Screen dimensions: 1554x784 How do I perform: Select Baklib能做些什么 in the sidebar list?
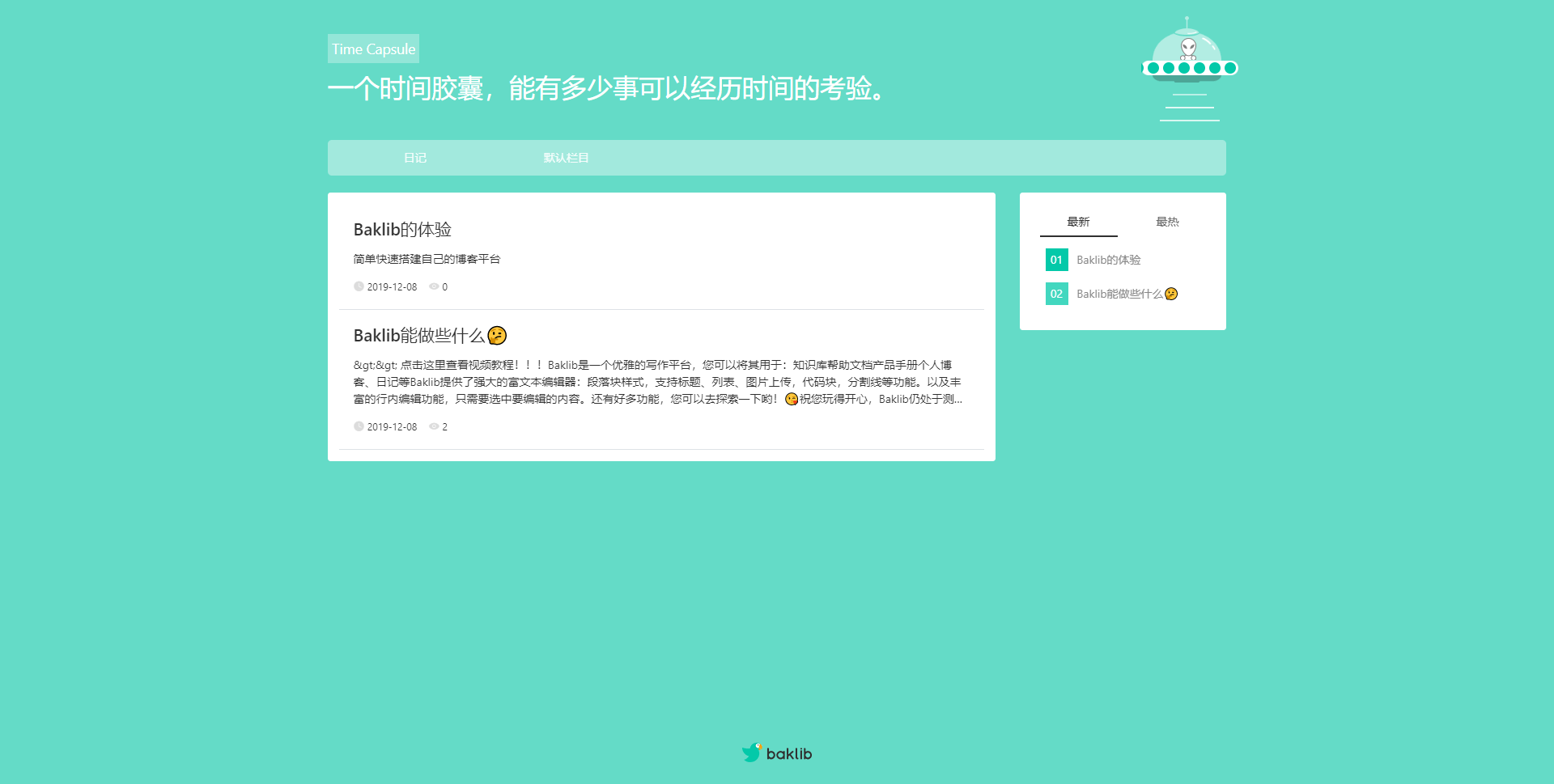tap(1119, 294)
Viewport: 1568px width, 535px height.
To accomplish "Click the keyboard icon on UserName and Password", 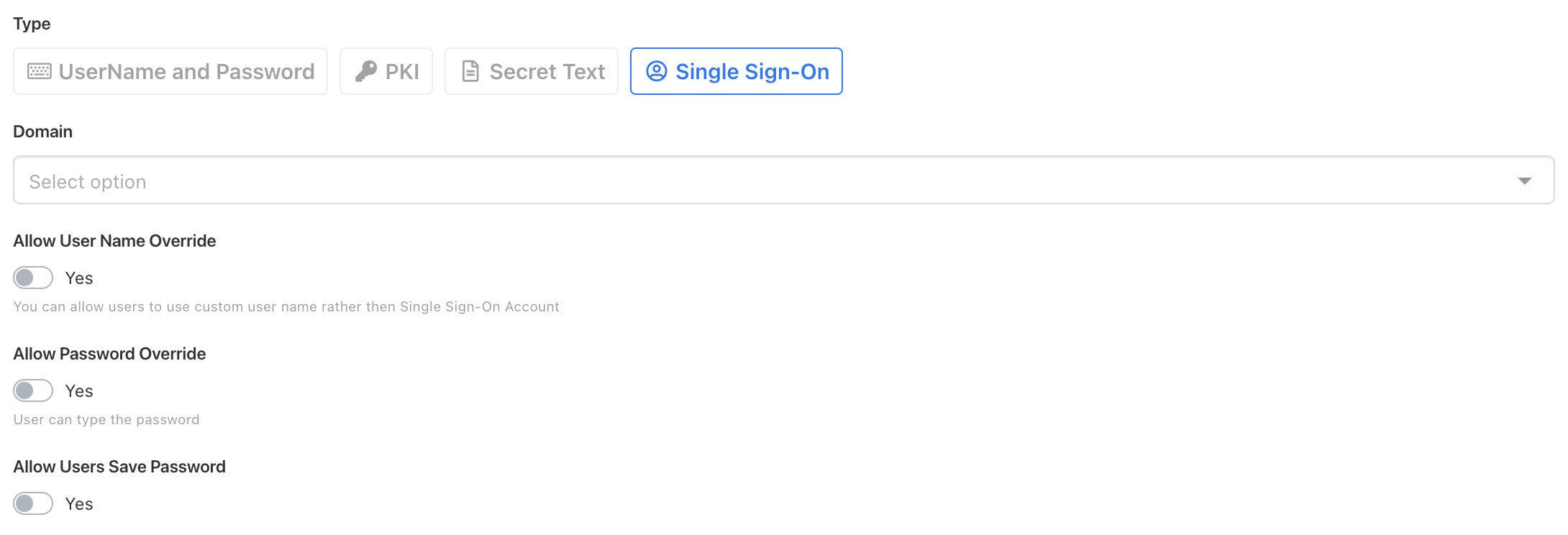I will coord(40,71).
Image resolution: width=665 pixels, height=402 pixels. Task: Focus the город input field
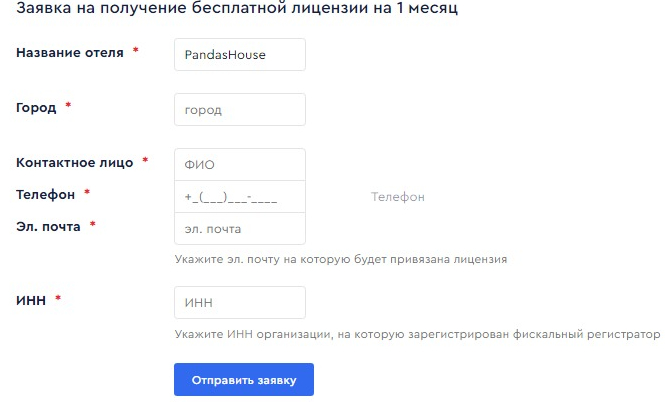[240, 110]
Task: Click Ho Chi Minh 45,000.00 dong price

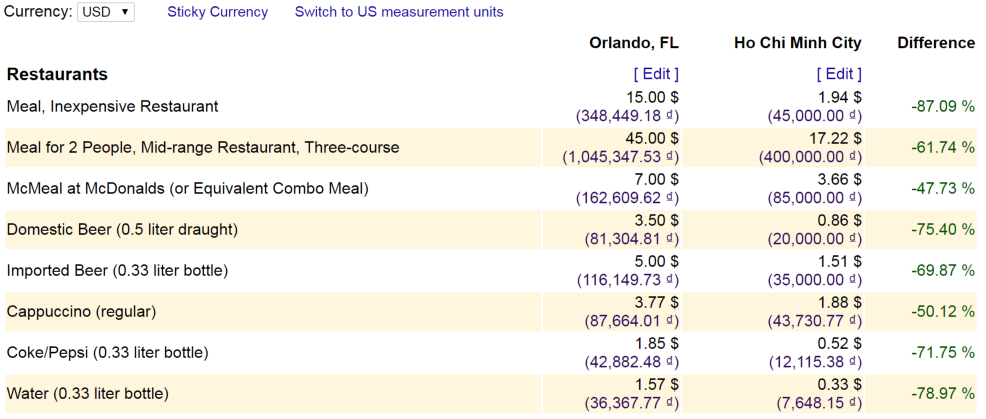Action: (814, 116)
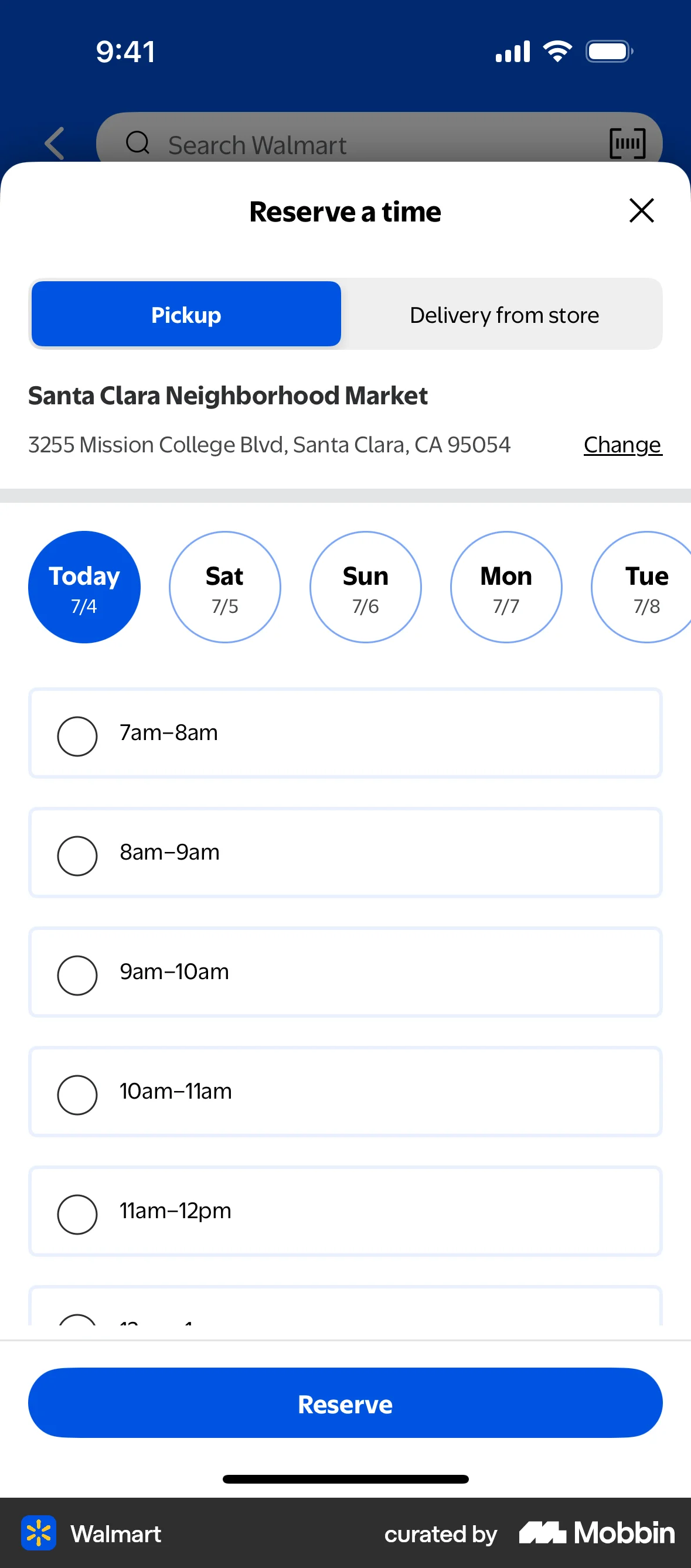691x1568 pixels.
Task: Tap the back arrow icon
Action: click(55, 144)
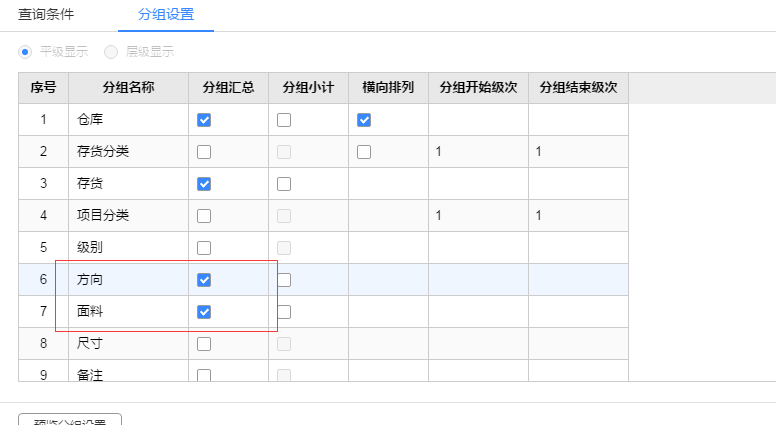Screen dimensions: 776x425
Task: Choose the 平级显示 radio button
Action: tap(26, 52)
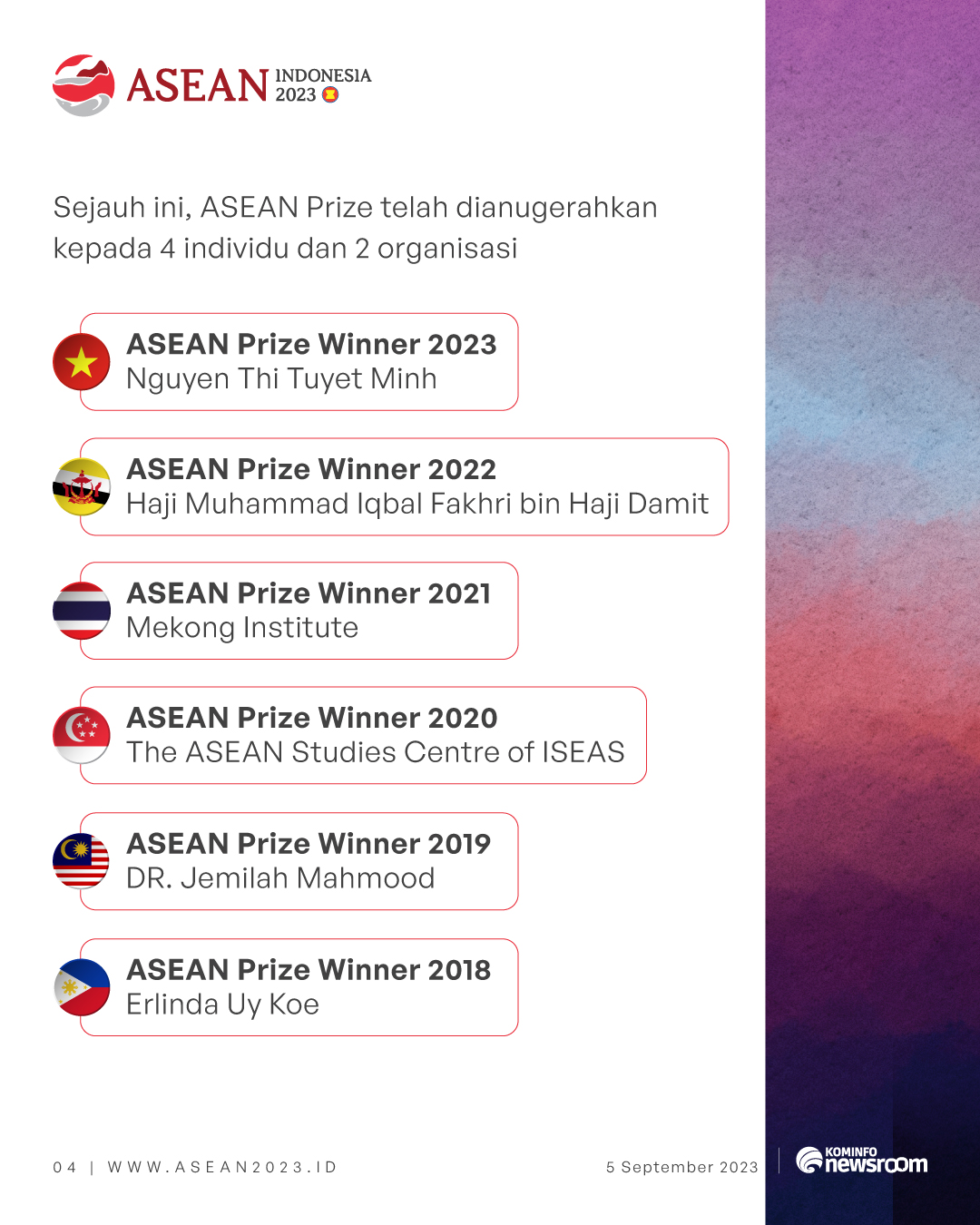This screenshot has height=1225, width=980.
Task: Click the Singapore flag icon
Action: tap(82, 735)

⁂

• [Problem to solve] All lines from the one holding "Image resolution: width=665" through the last line of the records need to be copied exactly, both ends included, and the pictures left behind.

• [Expected output]
Image resolution: width=665 pixels, height=402 pixels. Task: Focus the город input field
[240, 110]
Task: Click Ho Chi Minh 45,000.00 dong price

Action: (814, 116)
691x1568 pixels.
Task: Tap the back arrow icon
Action: click(55, 144)
Screen dimensions: 776x425
Task: Choose the 平级显示 radio button
Action: tap(26, 52)
This screenshot has height=1225, width=980.
Task: Click the Singapore flag icon
Action: tap(82, 735)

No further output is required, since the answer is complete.